Furthermore, the results found will be able to contribute to public health and favor the creation of strategies for practical interventions aimed at helping adolescents embrace a healthier lifestyle. As examples, such interventions might include encouraging the practice of physical activity, lowering of sedentary behavior, compliance with more suitable food frequencies, and early control over alcohol and tobacco use.

Conclusion

A latent class model with five manifest variables (MVPA, number of steps, ST, sitting time and number of meals) and alcohol consumption as covariate showed itself to be an accurate and objective method for the assessment of female adolescents’ lifestyle. Female adolescents that had ‘never consumed alcohol’ were more likely to belong to class ‘Active & Sedentary lifestyle’ than to class Inactive & Sedentary lifestyle.

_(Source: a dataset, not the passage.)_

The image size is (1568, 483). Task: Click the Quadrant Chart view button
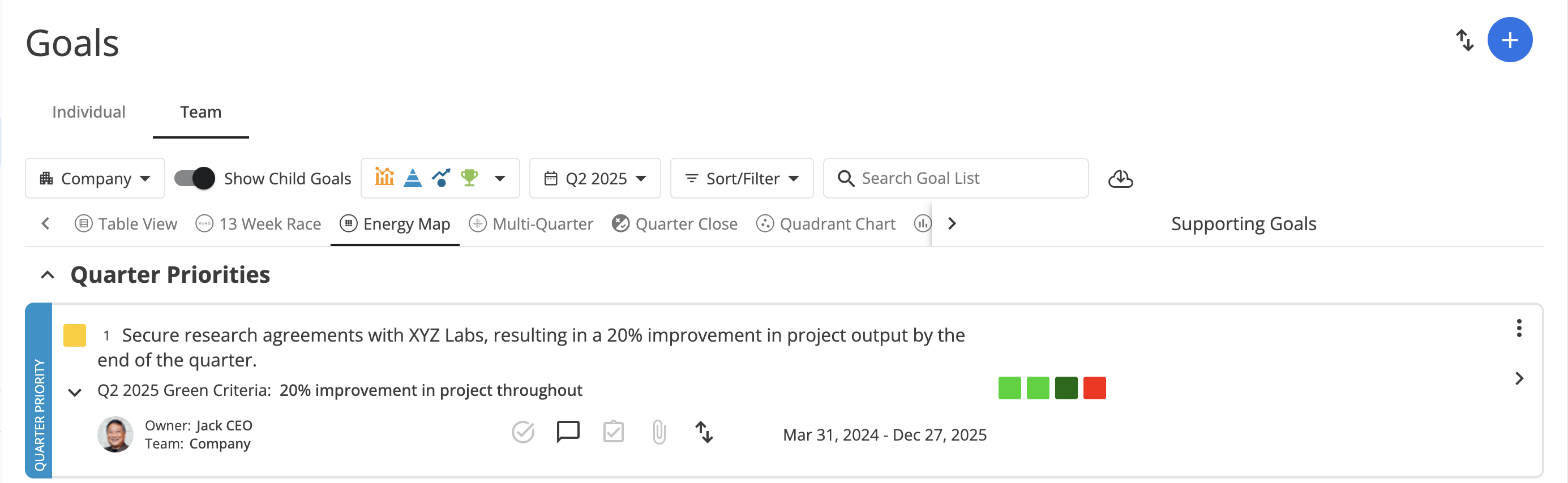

Physical activity and sedentary behavior were the manifest variables to influence model formation the most. None of the classes found in the models fitted could identify physically active and non-sedentary adolescents, which strongly suggests these healthy behaviors did not happen together among the students. It was also observed that food frequency was low and alcohol and tobacco consumption were already commonly observed among girls.

Inactivity and sedentarism are coupled to other unhealthy behaviors during adolescence, possibly carrying over into adult life. Thence the necessity to evaluate to what extent lifestyle behaviors may be subject to changes in body composition, risk factors for cardiometabolic diseases and psychosocial problems. Future studies may be able to confirm whether lifestyle as a latent variable is linked to different outcomes related to adolescents’ health.